◆ TASK TO COMPLETE
Find the line with "The height and" in the records below, then please transcribe it and every later line exactly, omitting the pictures and adding nothing.

◆ Stored data entries
━━━━━━

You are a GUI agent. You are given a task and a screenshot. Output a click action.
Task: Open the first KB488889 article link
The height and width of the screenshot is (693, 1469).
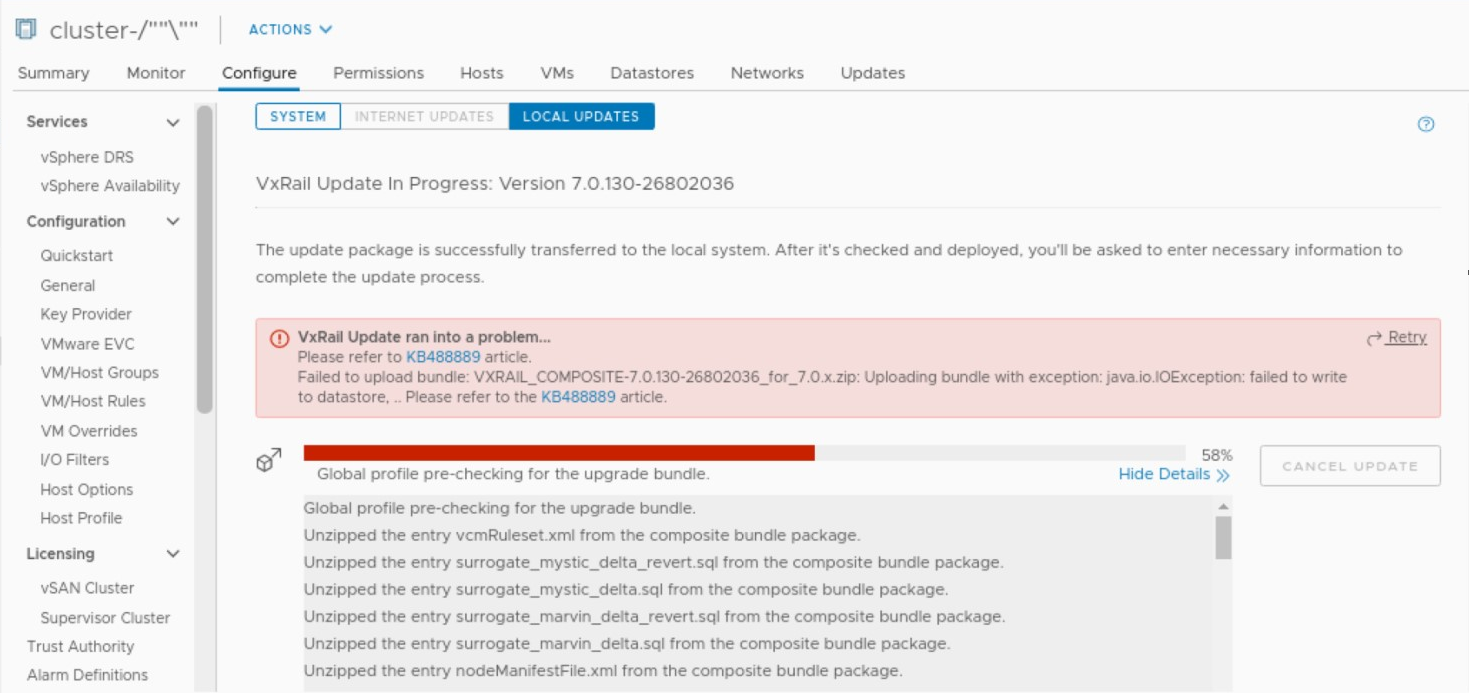(x=443, y=357)
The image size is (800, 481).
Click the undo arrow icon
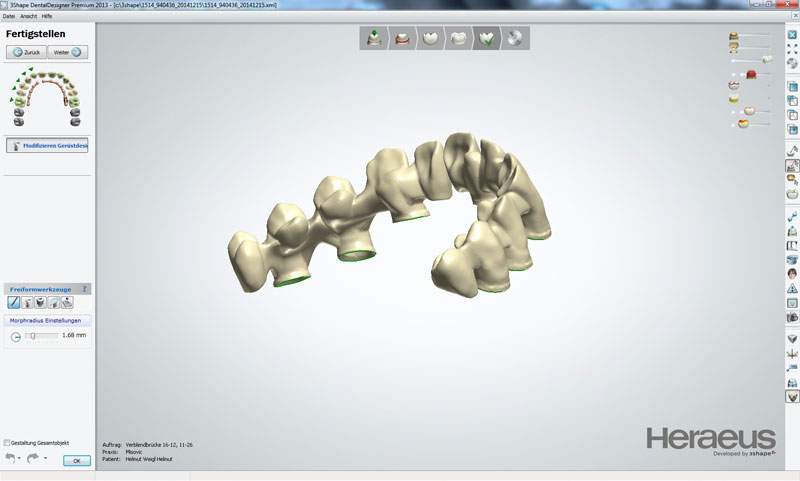pyautogui.click(x=10, y=458)
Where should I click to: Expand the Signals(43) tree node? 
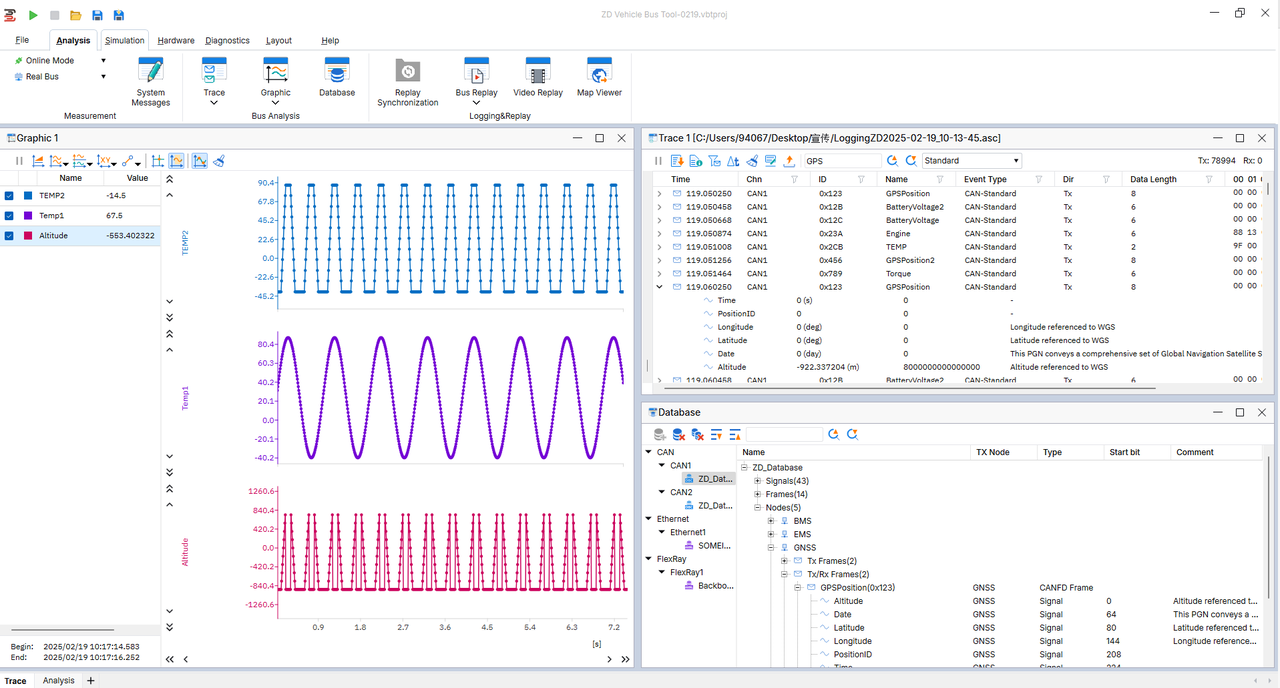758,481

━━━━━━

◆ OUTPUT FOR THIS TASK
The height and width of the screenshot is (693, 1469).
(x=443, y=357)
The image size is (800, 481).
Click the undo arrow icon
pyautogui.click(x=10, y=458)
Where should I click to: Expand the Signals(43) tree node? 
758,481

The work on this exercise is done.